- REQUIRED ACTIONS
1 > Does the page extract on retargeting search agree with each statement below? Answer yes or no for each and quote the words of the extract that decide it. (a) In the approach described, the final step is to retarget the internal search process on the internal representation of the alignment target. (b) Learning heuristics specialized to the environment, task, or target tends to make search less efficient. (c) The extract calls the first problem, or some version of it, unavoidable in any solution to alignment.
2 > In the page extract on retargeting search, what makes arbitrary retargeting costly?

== PAGE EXTRACT ==

Another option is to just say "yes" or "no", to try and answer what their question was pointing at. If they ask further questions, you can either dig in deeper and keep translating your real answers into their ontology or at some point try to retarget their questions' pointers toward concepts that do exist in the territory.
Low-fidelity pointers
The problem you're facing in the above situation is that the person you're talking to is using an inaccurate ontology to understand reality. The things they actually care about correspond to quite different objects in the territory. Those objects currently don't have very good pointers in their map. Trying to directly redirect their questions without first covering a fair amount of context and inferential distance over what these objects are probably wouldn't work very well.
So, the reason this is relevant to alignment:
Representations of things within the environment are learned by systems up to the level of fidelity that's required for the learning objective. This is true even if you assume a weak version of the natural abstraction hypothesis to be true; the general point isn't that there wouldn't be concepts corresponding to what we care about, but that they could be very fuzzy.
For example, let's say that you try to
retarget an internal general-purpose search process. That post describes the following approach:
Identify the AI's internal concept corresponding to whatever alignment target we want to use (e.g. values/corrigibility/user intention/human mimicry/etc).
Identify the retargetable internal search process.
Retarget (i.e. directly rewire/set the input state of) the internal search process on the internal representation of our alignment target.
There are - very broadly, abstracting over a fair amount of nuance - three problems with this:
You need to have interpretability tools that are able to robustly identify human-relevant alignment properties from the AI's internals[1]. This isn't as much a problem with the approach, as it is the hard thing you have to solve for it to work.
It doesn't seem obvious that existentially dangerous models are going to look like they're doing fully-retargetable search. Learning some heuristics that are specialized to the environment, task, or target are likely to make your search much more efficient[2]. These can be selectively learned and used for different contexts. This imposes a cost on arbitrary retargeting, because you have to relearn those heuristics for the new target.
The concept corresponding to the alignment target you want is not very well-specified. Retargeting your model to this concept probably would make it do the right things for a while. However, as the model starts to learn more abstractions relating to this new target, you run into an under-specification problem where the pointer can generalize in one of several ways.
The first problem (or at least, some version of it) seems unavoidable to me in any solution to alignment. What you want in the end is to interact with the things in your system that would ensure you of its safety. There may be simpler ways to go about it, however. The second problem is somewhat related to the third, and would I think be solve...

===
== RECORD LIST ==

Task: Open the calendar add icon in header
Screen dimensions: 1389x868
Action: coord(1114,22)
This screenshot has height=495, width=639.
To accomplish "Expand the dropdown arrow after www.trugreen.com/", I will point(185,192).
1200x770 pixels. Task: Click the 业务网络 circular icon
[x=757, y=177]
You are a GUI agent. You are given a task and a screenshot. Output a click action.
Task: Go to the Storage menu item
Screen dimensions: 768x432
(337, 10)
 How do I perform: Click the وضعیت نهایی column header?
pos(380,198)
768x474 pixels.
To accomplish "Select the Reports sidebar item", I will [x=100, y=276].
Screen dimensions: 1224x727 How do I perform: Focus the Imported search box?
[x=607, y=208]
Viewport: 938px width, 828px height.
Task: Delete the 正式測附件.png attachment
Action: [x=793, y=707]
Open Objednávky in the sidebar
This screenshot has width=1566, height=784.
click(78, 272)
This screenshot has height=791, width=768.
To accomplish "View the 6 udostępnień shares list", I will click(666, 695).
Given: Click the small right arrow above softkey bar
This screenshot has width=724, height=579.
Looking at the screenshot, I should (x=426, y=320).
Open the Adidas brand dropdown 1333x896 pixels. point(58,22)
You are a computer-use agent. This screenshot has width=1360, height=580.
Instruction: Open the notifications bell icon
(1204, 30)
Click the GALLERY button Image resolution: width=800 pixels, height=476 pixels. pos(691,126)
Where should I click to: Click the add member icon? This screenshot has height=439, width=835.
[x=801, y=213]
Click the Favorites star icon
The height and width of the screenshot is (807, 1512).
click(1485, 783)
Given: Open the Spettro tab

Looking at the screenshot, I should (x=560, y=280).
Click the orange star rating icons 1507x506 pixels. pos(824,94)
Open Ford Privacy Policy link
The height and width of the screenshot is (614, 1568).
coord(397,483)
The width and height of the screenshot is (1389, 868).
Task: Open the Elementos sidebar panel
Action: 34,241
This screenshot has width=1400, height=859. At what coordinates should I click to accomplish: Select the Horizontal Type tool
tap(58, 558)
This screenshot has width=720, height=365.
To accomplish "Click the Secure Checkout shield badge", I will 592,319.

===

- RESPONSES TO THE EXERCISE
1 >
(a) Yes: "Retarget (i.e. directly rewire/set the input state of) the internal search process on the internal representation of our alignment target."
(b) No: "Learning some heuristics that are specialized to the environment, task, or target are likely to make your search much more efficient"
(c) Yes: "The first problem (or at least, some version of it) seems unavoidable to me in any solution to alignment."

2 > You have to relearn the specialized heuristics for the new target.